I am going to clarify here and I think SaiKick would agree. It isn't insulting he is actually doing. To be more precise, it is more like picking on a woman in a cocky yet humoris way. If you insult anyone, they are just going to hate you. This is about establishing status, creating attraction, sexual tension etc...

The female version is like, being sassy, difficult, hard to get etc...


----------



## Richard (Aug 16, 2011)

Chrysantheist said:


> That is such terrible advice. I'm not going to be attracted to someone who insults and belittles me. You have to be some kind of insecure to fall for something like that. Frankly, I would much rather be flattered by someone who is confident and charming. But if you're trying to get a girl who thinks so little of herself that she hangs off your insults like they're compliments... well, you get what you deserve.


I think the manner in which he put it was slightly exaggerated, I have witnessed that many women enjoy a playful mutual teasing with someone they're interested in, so long as it remains playful.


----------



## Jennywocky (Aug 7, 2009)

Mad Psychologist said:


> I am going to clarify here and I think SaiKick would agree. It isn't insulting he is actually doing. To be more precise, it is more like picking on a woman in a cocky yet humoris way. If you insult anyone, they are just going to hate you. This is about establishing status, creating attraction, sexual tension etc...
> 
> The female version is like, being sassy, difficult, hard to get etc...


1. Well, first of all, he really framed it poorly then; if he's being misunderstood, it's his own fault. I mean, look at this: "When you offend a girl, she is actually secretly impressed at the size of your balls.
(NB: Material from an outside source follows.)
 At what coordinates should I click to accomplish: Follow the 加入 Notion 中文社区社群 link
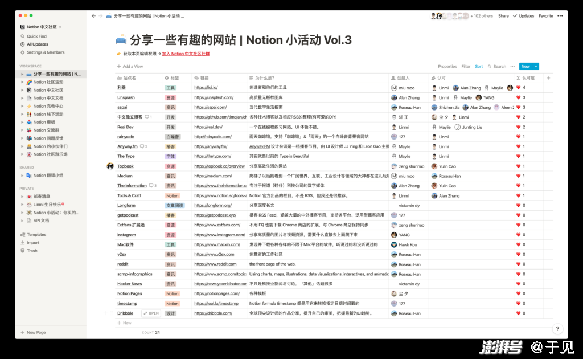186,54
The more attractive the girl, the larger your balls will appear. Confucius say. Lol. Don't let any girl make you think otherwise. They are not logical creatures, but ruled by their emotions, so not much of their behavior will make logical sense at first bc it's not immediately intuitive. A girl will likely be attracted to the guy in the room that insults her rather than the other 99% of guys who feed her compliments..." 

Actually, now that I've read it again, I think it's even crappier than my first recollection told me it was. "Not logical creatures but ruled by emotions?" Geeeeeeesh.
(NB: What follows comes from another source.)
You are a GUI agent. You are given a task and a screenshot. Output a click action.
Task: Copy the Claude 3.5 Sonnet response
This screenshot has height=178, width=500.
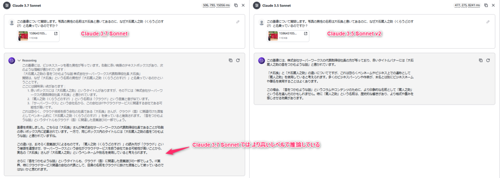pyautogui.click(x=480, y=60)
2. Playing "hard to get with a guy" is NOTHING like "insulting women." 

Yes, "teasing banter" is part of sex play, but if that's what you mean, say that. Don't call it "insulting women" and then insult our intelligence to boot.


----------



## Chrysantheist (Jul 1, 2011)

REEPER said:


> I think the manner in which he put it was slightly exaggerated, I have witnessed that many women enjoy a playful mutual teasing with someone they're interested in, so long as it remains playful.


He's using pickup artist strategies to pick up women. Pickup artists like to use this thing called "negging" which basically entails pointing out someone's flaws and pretending to be cute about it. I enjoy teasing and flirting very much, but I can't stand backhanded compliments. Either you're sincere or you're not. 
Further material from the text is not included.